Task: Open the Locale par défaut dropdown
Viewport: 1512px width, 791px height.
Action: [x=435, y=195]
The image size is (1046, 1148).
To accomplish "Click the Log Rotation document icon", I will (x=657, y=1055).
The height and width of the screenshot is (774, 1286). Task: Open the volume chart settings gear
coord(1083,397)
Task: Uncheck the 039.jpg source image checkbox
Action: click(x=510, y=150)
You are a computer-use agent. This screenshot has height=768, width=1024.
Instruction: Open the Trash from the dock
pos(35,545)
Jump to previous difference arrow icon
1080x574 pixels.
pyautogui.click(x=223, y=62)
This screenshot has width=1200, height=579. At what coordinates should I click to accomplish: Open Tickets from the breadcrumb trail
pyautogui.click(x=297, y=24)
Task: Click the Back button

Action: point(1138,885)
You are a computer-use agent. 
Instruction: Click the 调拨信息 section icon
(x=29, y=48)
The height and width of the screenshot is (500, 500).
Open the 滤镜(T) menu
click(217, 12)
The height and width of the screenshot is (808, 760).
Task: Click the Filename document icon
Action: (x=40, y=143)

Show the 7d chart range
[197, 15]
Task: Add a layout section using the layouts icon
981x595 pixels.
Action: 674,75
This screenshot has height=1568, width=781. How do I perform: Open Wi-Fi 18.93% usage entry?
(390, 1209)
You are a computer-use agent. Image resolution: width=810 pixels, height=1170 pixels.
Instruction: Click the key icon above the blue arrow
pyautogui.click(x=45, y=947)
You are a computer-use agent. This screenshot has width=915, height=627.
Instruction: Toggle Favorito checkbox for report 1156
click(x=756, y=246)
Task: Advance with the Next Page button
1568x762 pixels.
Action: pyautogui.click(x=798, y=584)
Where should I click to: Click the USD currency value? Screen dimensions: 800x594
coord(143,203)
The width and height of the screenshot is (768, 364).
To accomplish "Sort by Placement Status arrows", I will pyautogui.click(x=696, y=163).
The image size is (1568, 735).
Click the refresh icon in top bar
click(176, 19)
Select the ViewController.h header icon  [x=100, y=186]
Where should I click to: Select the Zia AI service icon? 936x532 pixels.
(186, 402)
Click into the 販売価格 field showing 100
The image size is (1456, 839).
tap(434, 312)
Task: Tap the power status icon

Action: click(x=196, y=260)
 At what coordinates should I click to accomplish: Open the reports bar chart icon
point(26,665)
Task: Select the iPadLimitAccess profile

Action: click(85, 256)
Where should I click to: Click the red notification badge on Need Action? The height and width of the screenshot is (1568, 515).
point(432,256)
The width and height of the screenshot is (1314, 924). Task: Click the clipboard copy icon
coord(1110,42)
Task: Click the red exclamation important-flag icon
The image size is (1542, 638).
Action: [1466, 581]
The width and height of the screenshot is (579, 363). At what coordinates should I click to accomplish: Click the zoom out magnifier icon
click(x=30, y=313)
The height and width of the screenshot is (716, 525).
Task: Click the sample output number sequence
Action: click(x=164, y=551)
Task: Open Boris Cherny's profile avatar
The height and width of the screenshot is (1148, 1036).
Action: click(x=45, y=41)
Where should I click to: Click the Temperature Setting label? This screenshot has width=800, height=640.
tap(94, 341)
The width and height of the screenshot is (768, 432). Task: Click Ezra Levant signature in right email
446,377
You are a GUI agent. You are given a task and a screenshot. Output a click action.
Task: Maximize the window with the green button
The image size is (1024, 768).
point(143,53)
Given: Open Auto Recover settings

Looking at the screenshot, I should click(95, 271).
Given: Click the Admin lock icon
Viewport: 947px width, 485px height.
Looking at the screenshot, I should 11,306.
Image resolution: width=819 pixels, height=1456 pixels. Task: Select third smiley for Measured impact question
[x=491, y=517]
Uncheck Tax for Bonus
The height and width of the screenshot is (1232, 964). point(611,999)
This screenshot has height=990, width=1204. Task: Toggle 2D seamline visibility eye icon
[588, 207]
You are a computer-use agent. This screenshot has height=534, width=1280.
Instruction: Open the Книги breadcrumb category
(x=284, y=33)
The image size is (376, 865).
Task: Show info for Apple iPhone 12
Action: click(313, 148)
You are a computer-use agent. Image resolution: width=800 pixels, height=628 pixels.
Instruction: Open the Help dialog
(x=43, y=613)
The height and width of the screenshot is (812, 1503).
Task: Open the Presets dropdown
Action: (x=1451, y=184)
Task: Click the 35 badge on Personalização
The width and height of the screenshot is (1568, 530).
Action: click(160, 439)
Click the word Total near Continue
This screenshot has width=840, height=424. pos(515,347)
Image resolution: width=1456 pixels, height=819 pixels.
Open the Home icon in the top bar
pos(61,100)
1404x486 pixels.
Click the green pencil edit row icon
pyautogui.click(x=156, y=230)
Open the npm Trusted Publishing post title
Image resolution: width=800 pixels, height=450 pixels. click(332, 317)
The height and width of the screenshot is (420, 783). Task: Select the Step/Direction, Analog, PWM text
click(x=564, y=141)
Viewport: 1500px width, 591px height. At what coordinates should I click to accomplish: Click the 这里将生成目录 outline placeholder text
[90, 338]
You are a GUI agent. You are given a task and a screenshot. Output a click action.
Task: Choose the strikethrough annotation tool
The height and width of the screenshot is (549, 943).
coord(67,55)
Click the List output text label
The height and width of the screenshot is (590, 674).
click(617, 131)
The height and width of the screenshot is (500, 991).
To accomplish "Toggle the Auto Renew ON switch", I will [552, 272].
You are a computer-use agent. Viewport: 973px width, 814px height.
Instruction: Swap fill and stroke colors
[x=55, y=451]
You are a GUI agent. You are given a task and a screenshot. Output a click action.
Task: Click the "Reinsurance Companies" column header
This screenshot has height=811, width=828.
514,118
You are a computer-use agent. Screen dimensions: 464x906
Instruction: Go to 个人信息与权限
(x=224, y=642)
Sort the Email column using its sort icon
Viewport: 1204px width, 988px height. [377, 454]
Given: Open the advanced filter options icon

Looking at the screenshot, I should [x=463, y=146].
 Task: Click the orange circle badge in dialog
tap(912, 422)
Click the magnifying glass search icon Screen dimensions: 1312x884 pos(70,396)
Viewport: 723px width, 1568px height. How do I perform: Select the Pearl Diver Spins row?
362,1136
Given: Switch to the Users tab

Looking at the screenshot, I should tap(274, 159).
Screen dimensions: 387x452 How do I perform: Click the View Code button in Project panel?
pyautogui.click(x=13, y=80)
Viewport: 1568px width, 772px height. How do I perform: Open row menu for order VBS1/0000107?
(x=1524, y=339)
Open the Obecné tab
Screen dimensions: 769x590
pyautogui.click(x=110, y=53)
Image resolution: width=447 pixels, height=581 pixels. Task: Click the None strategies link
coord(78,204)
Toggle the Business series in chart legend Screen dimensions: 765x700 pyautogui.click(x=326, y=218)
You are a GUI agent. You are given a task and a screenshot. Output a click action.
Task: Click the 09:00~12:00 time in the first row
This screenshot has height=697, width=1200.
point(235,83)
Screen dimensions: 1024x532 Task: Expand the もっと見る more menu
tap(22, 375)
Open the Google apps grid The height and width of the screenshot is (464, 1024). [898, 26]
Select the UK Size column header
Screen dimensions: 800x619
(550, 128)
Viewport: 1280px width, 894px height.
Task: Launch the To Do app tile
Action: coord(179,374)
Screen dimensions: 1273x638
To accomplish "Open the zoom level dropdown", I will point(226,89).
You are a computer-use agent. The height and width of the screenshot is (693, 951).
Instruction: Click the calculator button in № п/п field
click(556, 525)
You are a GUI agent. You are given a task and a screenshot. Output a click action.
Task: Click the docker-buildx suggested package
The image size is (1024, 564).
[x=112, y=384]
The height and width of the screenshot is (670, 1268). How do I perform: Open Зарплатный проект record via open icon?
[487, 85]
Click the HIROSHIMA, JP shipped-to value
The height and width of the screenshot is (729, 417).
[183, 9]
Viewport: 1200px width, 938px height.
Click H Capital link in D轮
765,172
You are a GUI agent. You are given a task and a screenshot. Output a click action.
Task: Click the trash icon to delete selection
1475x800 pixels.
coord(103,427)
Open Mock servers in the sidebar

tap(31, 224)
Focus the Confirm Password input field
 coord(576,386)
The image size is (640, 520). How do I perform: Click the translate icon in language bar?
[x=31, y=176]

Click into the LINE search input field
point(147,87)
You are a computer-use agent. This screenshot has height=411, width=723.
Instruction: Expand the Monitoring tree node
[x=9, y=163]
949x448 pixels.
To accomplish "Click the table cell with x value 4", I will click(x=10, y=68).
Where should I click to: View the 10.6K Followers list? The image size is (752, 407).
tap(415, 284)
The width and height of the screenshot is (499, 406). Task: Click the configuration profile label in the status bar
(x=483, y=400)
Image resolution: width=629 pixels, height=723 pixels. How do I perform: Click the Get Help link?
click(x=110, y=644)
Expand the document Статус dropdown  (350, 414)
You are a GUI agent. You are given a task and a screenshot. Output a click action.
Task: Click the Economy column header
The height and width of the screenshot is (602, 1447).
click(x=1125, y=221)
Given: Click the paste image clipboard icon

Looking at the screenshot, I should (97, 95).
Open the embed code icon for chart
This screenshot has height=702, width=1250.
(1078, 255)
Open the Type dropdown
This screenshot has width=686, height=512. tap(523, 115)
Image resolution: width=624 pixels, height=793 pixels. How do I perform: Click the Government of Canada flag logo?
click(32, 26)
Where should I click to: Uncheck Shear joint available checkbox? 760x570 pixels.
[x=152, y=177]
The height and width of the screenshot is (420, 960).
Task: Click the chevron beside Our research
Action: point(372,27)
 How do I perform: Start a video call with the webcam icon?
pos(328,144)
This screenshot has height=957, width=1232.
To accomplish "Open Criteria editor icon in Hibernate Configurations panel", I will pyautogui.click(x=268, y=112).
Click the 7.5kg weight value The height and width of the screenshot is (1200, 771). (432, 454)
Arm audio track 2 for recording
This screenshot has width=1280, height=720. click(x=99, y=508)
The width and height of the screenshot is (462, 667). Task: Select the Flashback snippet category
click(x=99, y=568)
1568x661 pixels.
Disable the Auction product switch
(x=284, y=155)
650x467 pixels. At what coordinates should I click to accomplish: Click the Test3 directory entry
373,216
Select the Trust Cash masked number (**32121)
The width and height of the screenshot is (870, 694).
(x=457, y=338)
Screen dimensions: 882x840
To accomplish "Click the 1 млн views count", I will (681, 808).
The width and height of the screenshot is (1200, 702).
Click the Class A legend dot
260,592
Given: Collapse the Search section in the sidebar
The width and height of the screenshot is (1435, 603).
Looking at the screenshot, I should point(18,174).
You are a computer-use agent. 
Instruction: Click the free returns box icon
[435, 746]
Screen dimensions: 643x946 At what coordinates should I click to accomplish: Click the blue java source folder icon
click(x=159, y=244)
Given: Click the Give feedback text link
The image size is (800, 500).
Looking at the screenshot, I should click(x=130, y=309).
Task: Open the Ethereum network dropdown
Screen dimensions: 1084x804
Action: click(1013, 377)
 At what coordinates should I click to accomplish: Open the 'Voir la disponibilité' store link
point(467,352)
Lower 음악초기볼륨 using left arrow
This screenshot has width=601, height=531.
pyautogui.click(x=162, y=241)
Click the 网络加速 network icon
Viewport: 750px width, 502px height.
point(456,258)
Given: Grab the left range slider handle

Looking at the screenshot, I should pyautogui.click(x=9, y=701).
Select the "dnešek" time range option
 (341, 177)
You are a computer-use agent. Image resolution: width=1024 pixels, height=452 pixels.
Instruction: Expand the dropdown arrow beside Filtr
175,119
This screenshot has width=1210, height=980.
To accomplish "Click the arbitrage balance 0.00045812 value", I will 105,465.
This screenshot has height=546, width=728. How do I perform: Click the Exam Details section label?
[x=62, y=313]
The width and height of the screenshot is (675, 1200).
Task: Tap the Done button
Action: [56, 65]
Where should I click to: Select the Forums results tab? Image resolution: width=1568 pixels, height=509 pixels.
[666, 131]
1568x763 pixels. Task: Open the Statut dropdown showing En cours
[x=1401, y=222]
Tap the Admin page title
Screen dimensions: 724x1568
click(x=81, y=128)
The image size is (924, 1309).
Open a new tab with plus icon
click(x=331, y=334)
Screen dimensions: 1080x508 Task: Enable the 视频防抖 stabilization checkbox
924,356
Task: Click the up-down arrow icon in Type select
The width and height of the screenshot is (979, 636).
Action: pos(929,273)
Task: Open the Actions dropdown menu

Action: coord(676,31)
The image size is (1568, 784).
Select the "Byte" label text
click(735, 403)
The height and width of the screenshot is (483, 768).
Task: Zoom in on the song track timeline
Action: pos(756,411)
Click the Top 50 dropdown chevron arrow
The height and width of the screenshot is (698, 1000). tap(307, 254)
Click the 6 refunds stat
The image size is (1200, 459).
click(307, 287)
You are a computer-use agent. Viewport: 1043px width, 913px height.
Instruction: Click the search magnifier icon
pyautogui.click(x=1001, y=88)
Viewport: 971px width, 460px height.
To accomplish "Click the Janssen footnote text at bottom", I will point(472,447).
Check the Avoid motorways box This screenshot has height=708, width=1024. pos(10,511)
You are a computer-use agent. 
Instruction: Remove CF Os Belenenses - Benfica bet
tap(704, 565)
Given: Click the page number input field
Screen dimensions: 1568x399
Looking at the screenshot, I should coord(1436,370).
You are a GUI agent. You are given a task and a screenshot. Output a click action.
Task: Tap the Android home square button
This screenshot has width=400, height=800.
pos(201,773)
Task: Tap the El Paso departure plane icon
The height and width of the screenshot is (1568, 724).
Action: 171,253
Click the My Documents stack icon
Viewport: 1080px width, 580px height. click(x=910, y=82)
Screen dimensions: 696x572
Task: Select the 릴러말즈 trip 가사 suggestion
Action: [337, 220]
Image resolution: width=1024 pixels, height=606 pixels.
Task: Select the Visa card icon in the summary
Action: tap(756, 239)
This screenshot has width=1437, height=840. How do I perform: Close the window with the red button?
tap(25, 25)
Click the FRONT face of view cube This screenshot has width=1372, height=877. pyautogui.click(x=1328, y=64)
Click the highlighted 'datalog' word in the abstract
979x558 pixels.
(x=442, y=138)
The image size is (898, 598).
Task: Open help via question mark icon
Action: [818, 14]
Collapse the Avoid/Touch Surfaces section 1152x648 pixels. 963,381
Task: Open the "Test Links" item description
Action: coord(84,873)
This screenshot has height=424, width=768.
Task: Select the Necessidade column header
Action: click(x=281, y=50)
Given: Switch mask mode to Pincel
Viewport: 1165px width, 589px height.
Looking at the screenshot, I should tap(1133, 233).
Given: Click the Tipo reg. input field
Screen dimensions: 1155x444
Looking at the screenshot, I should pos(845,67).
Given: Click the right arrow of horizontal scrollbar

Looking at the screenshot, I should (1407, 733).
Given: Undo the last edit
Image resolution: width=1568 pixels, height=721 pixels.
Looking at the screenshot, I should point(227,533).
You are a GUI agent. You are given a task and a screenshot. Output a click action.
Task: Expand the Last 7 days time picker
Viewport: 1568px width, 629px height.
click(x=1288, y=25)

To do
Say how many lines in the entries contain the string "Admin", and say nothing else.

Finished exercise
2